Its $1.25 billion of 6.542% notes due 2020 gained ½ point on $9 million of volume to end at 104 5/8 bid. Deutsche Telekom had priced those bonds last Tuesday at par to yield 6.541%, and they had moved up by the close on Friday to around 103¾ bid, tacking on another 3/8 point to go over the 104 bid mark.

Germany-based communications giant Deutsche Telekom, which owns some 72% of the American company, priced a total of $5.6 billion of those bonds, which it had received from T-Mobile as part of the complex financing arrangements for T-Mobile's acquisition via a reverse takeover transaction earlier this year of smaller rival MetroPCS Wireless Inc. Besides the 2019 and 2020 notes, the deal included $1.25 billion of 6.33% notes due 2021, which traded up 3/16 point on Wednesday to 103 5/16 bid, on turnover of over $14 million; its $1.25 billion of 6.731% notes due 2022, which gained 5/8 point on Wednesday to end at 103 3/8 bid, with over $11 million traded; and its $600 million of 6.836% notes due 2023. Over $2 million of those traded on Wednesday, ending at 103¼ bid, up 5/16 point.

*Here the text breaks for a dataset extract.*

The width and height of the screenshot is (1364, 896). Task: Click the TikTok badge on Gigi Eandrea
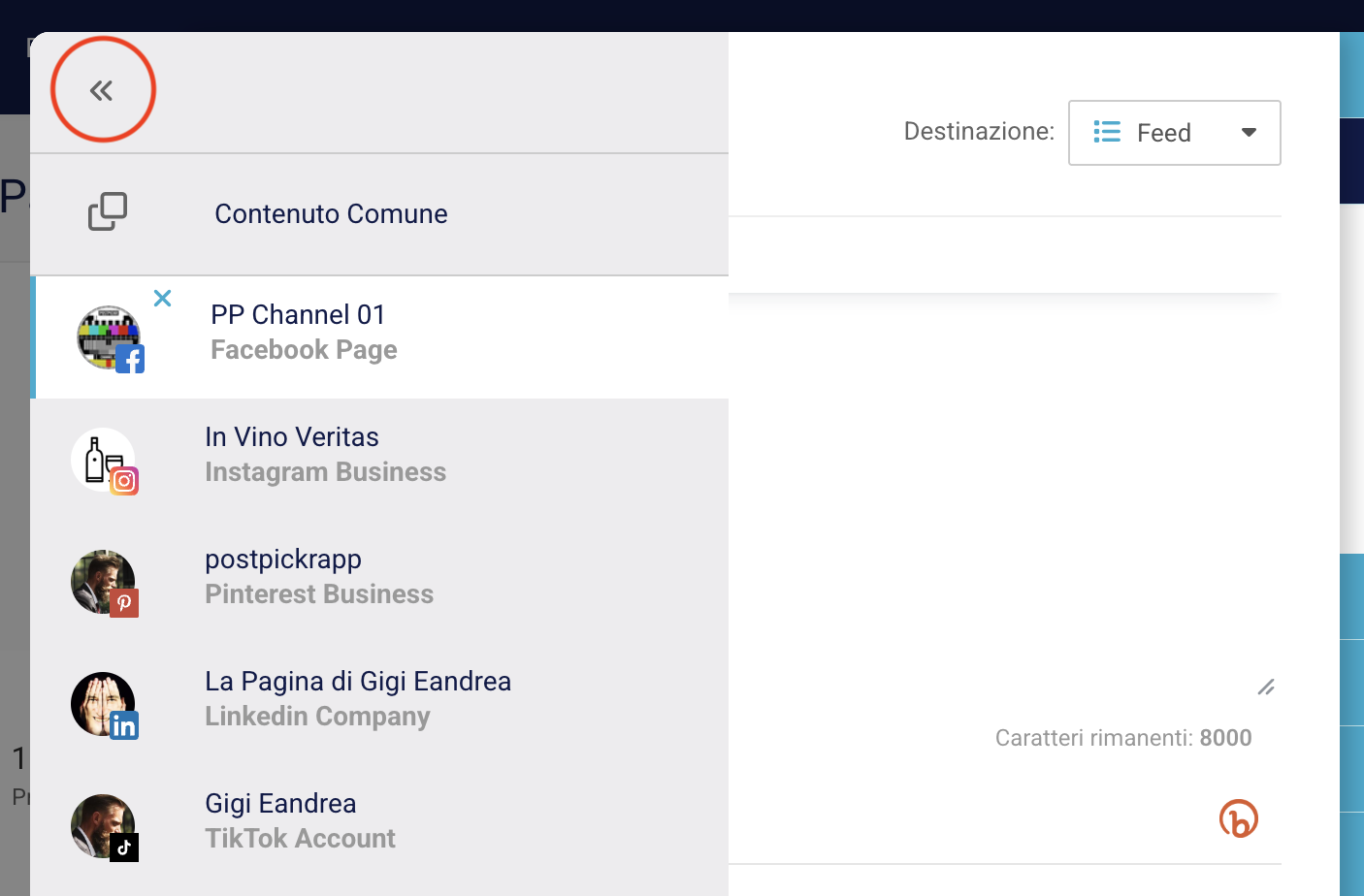(124, 848)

After their pricing, all had moved up solidly in heavy trading totaling more than $600 million last Wednesday and $145 million on Thursday, before volume tapered off to more normal levels on Friday and continued that way on Tuesday and Wednesday.

Better market tone

A trader said that generally, "the high-yield world feels better," with the strong performance of the new Neiman Marcus bonds.

He also noted that "the whole market feels better, obviously, with what's going on with both stocks and [Treasury] bonds and the government looking like it's going to resolve its shutdown issues."

A second trader, also noting the relatively good news coming out of Washington about a likely congressional solution to the government shutdown problem and Thursday's looming debt-ceiling deadline, declared that "the market is obviously higher today, with the [Markit Series 21 CDX North American High Yield] index up ½ to ¾ point."

Market indicators firm again

Statistical junk-market performance indicators were meantime seen higher across the board on Wednesday, after having been unchanged-to-higher on Tuesday.

The Markit CDX index, as predicted, rose by ¾ point on Wednesday to 106½ bid, 106 9/16 offered, after having been unchanged on Tuesday.

The KDP High Yield Daily index improved by 2 bps on Wednesday to end at 73.73 after having risen by 8 bps on Tuesday. Wednesday's gain was its fourth in a row.

Its yield came in by 4 bps for a second straight session on Wednesday to end at 5.97%, its fourth consecutive decline.

And the widely followed Merrill Lynch High Yield Master II index made it five straight gains on Wednesday, rising by 0.154%. On Tuesday it had advanced by 0.104%.

The latest gain lifted its year-to-date return to 4.893% from Tuesday's 4.732% reading.